Two years ago, we were invited to visit the Glashütte, Germany workshops of A. Lange & Söhne, and ever since then, we’ve been a fan of the brand. Their understated elegance flies under the radar of all but the timepiece cognoscenti, most of whom shorten the tongue-twister name into simply, “Lange”. Since the brand emerged from a half-century hibernation in 1994 they have rarely put a foot wrong, carefully introducing a small number of new, innovative references each year.
One favorite piece of ours has been the Datograph, Lange’s über-chronograph with the flyback complication and oversized date display. Aside from its exquisite beauty from any angle, including the back, where the 451 hand-decorated pieces of the movement can be viewed, the Datograph is also a milestone watch not only for A. Lange & Söhne but also for the watch industry at large. At the time of its introduction in 1999, the Datograph was the first chronograph movement designed entirely from scratch in over two decades. This was no small feat especially considering that the new Lange brand was only five years old at the time and that the chronograph, despite its ubiquity, is perhaps the most difficult movement complication to get right.

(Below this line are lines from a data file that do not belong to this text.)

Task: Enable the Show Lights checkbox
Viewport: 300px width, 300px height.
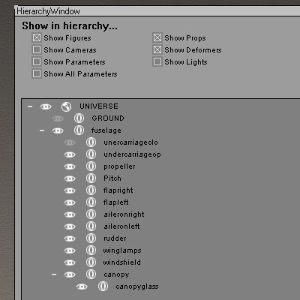Action: 158,62
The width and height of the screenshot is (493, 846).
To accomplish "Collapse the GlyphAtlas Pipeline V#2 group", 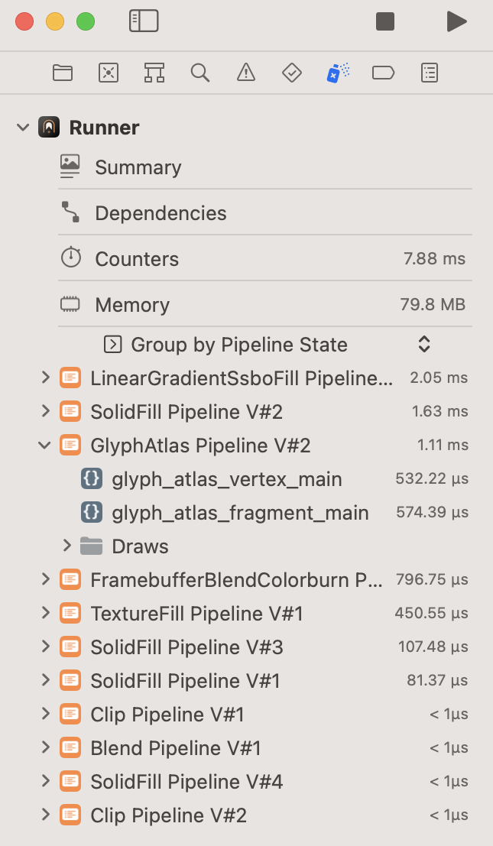I will coord(44,445).
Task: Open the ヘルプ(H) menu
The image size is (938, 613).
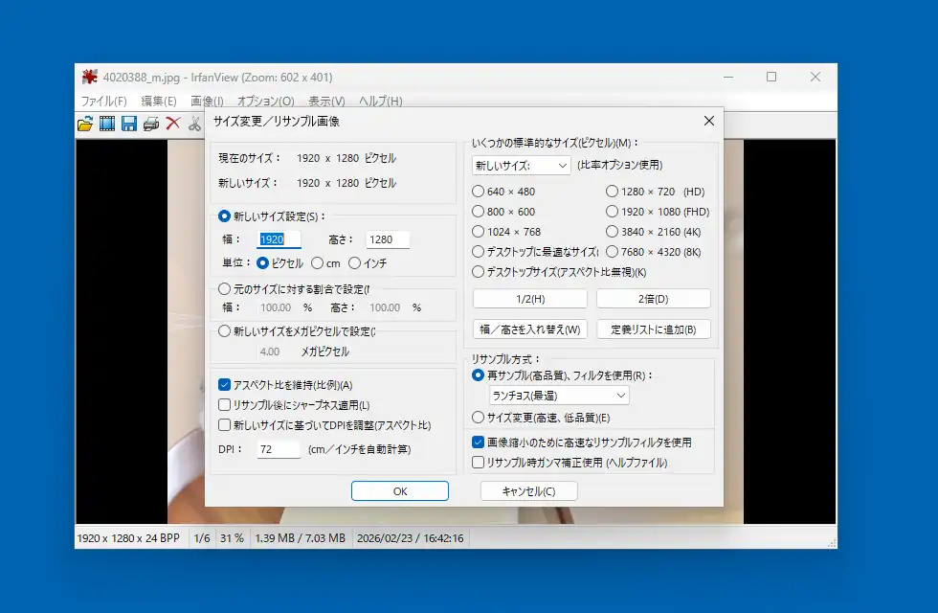Action: (x=380, y=102)
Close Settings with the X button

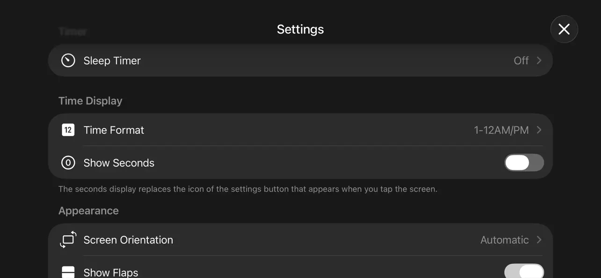click(x=564, y=29)
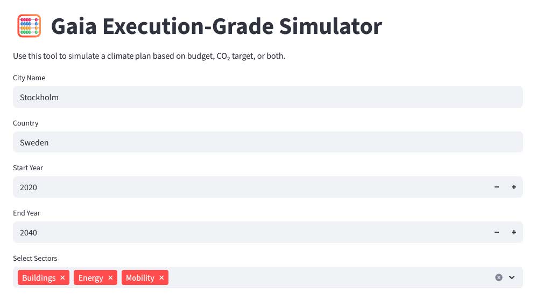Image resolution: width=536 pixels, height=299 pixels.
Task: Decrease the End Year value
Action: click(x=497, y=232)
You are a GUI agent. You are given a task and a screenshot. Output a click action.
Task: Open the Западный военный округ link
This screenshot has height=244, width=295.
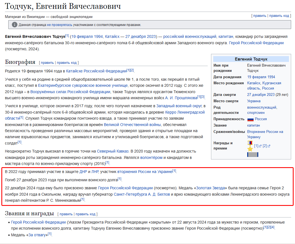[x=179, y=106]
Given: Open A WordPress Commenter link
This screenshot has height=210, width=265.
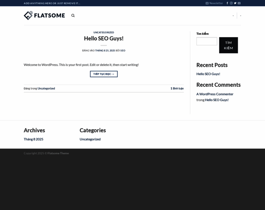Looking at the screenshot, I should point(215,94).
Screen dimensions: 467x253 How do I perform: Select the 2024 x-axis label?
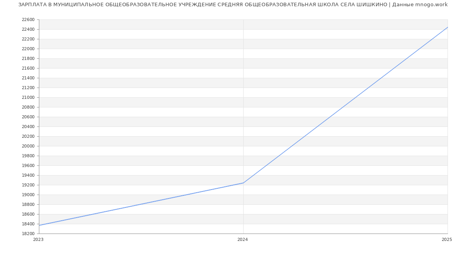[242, 240]
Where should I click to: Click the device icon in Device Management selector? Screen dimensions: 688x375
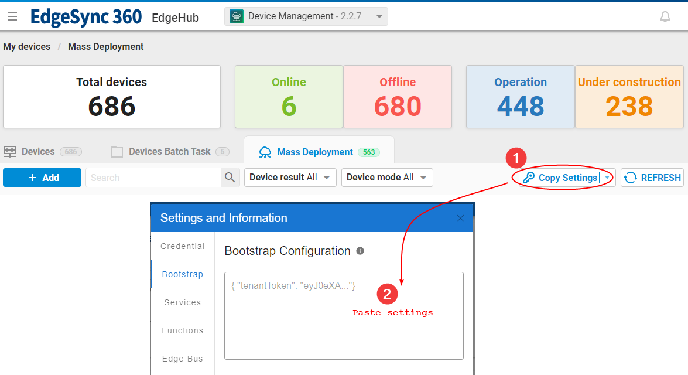236,16
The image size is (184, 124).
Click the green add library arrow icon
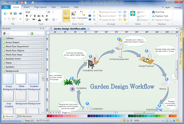(32, 33)
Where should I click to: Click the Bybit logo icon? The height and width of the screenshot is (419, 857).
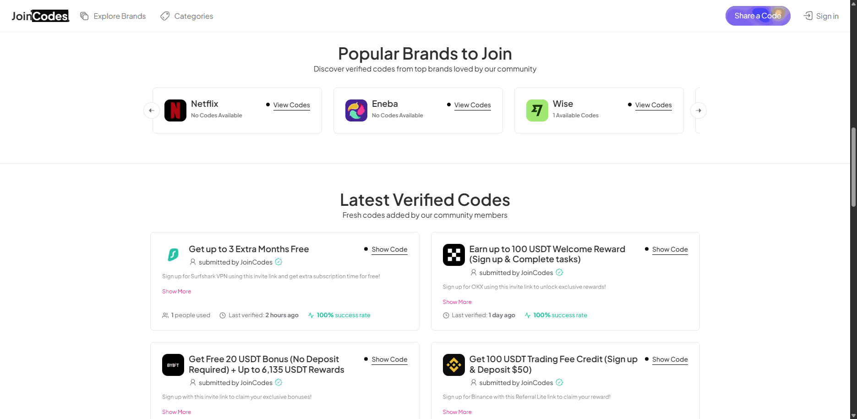(x=173, y=365)
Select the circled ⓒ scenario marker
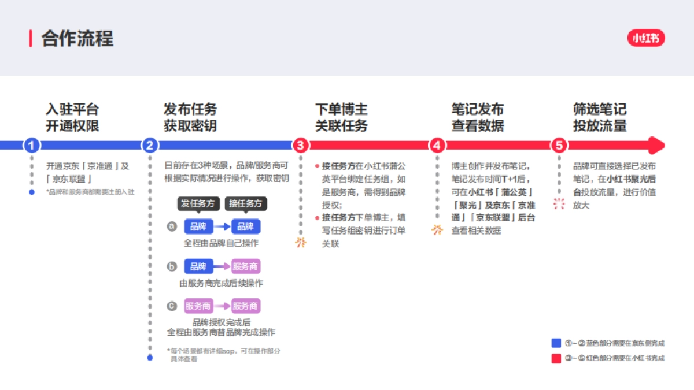Viewport: 694px width, 390px height. point(171,306)
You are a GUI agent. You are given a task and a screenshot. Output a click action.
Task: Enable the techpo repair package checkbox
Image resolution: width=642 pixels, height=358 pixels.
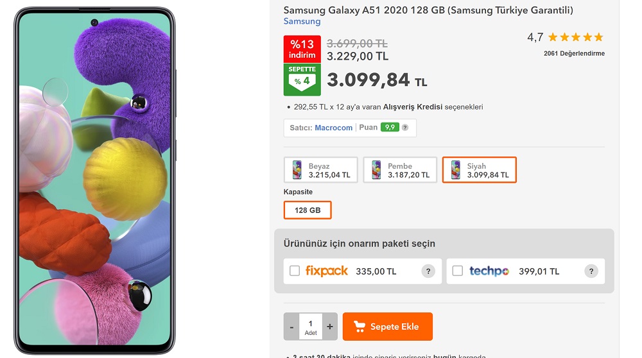[457, 271]
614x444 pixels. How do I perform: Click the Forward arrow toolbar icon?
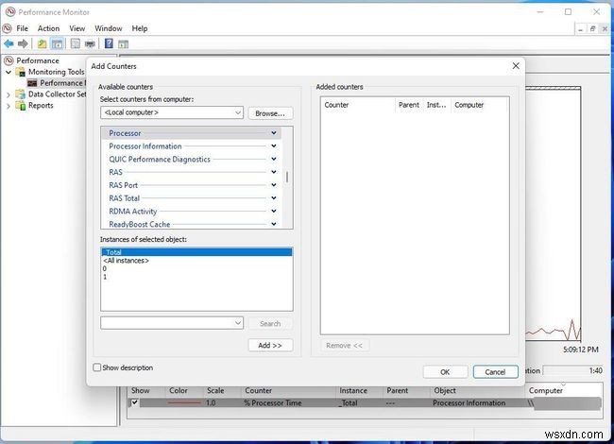click(23, 43)
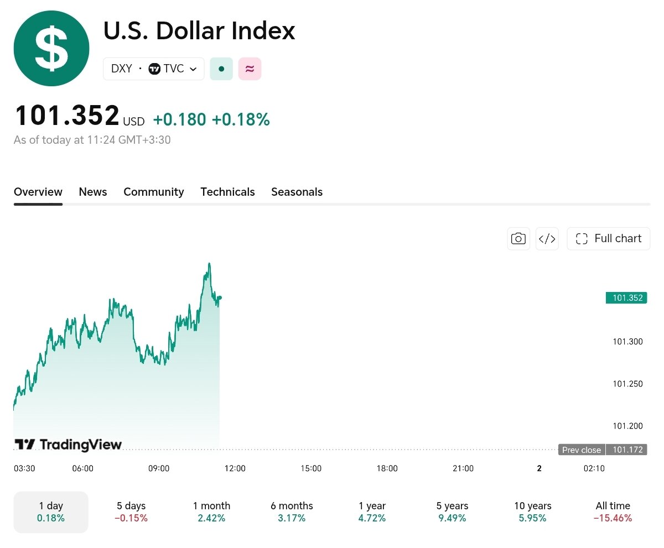Click the TVC source logo icon
The image size is (664, 548).
(154, 69)
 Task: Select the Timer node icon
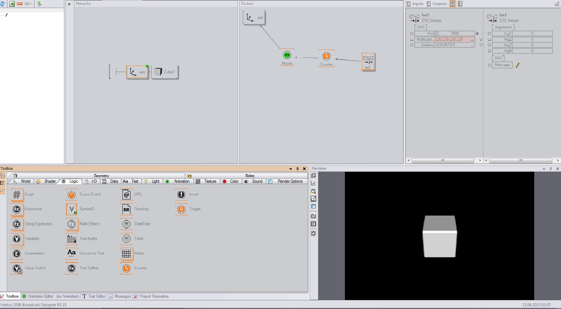[x=126, y=239]
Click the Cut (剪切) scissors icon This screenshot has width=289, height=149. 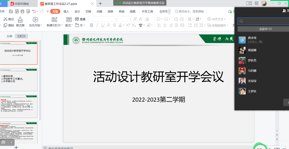click(x=6, y=19)
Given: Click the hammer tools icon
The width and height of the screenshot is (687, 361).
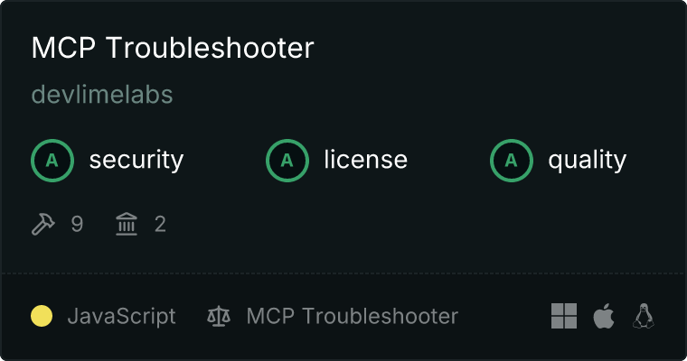Looking at the screenshot, I should click(43, 224).
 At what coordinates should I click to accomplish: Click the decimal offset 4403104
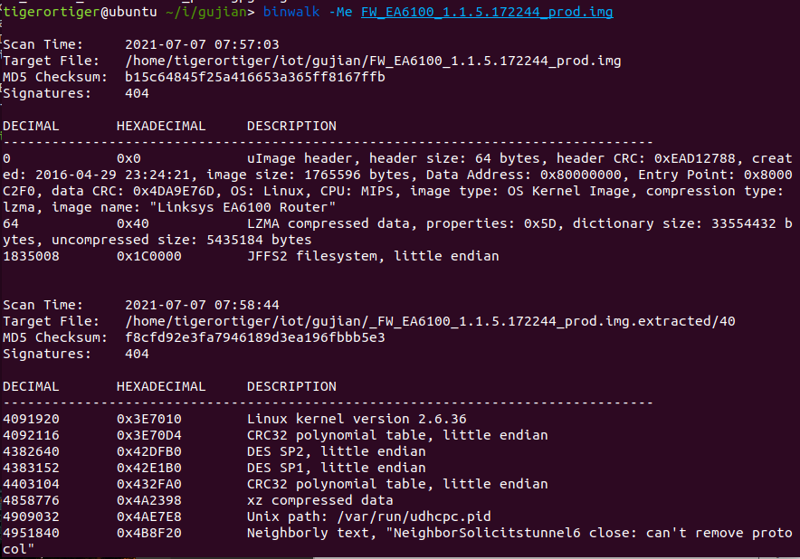(x=31, y=484)
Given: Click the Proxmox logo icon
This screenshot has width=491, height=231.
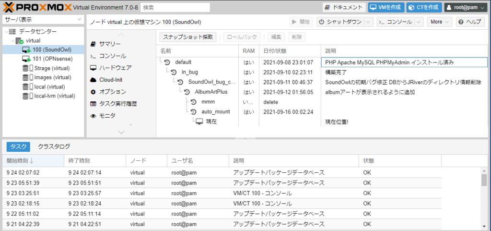Looking at the screenshot, I should click(x=9, y=7).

In 2012, Lange has refreshed the Datograph with a subtly redesigned reference, called the Datograph “Up/Down” (or “Ab/Auf” outside of English-speaking markets). Can you improve on perfection? We think so. With the Datograph Up/Down, Lange increased the case size to 41mm and, while we’re not cheerleaders for the big watch trend, the new diameter seems to fit the watch better, especially given its rather ample height. They also swapped out the Roman numeral markers from the previous Datograph in favor of applied stick markers and, perhaps most significantly, added a power reserve indication to the bottom of the dial, which tracks all 60 of the mainspring’s hours of tension.
Of course, at the heart of the Datograph is the stopwatch function and here, this watch excels. Depressing the chronograph pushers is so silky, it’s enough to make even the most hardened watch geek blush and go back for more. And that’s fine, because the Datograph is a flyback meaning that a single press of the bottom button resets and restarts the chronograph instantaneously.

Half an hour from the watchmaking hamlet of Glashütte is the reborn city of Dresden, a once-dour metropolis dealt a double-blow by World War II and then decades behind the Iron Curtain. A proud emblem of the city and of the entire state of Saxony is the Loschwitz Bridge over the River Elbe known more commonly as the “Blue Wonder.” The bridge straddles the river without the help of piers, which was significant when it was built in the 1890s and is still impressive today. For the launch of the Datograph Up/Down, A. Lange & Söhne, took the watch to the Loschwitz Bridge for a photo shoot. The pictures you see here are the result: two proud examples of Saxon ingenuity, one the Blaues Wunder, the other simply wunderbar.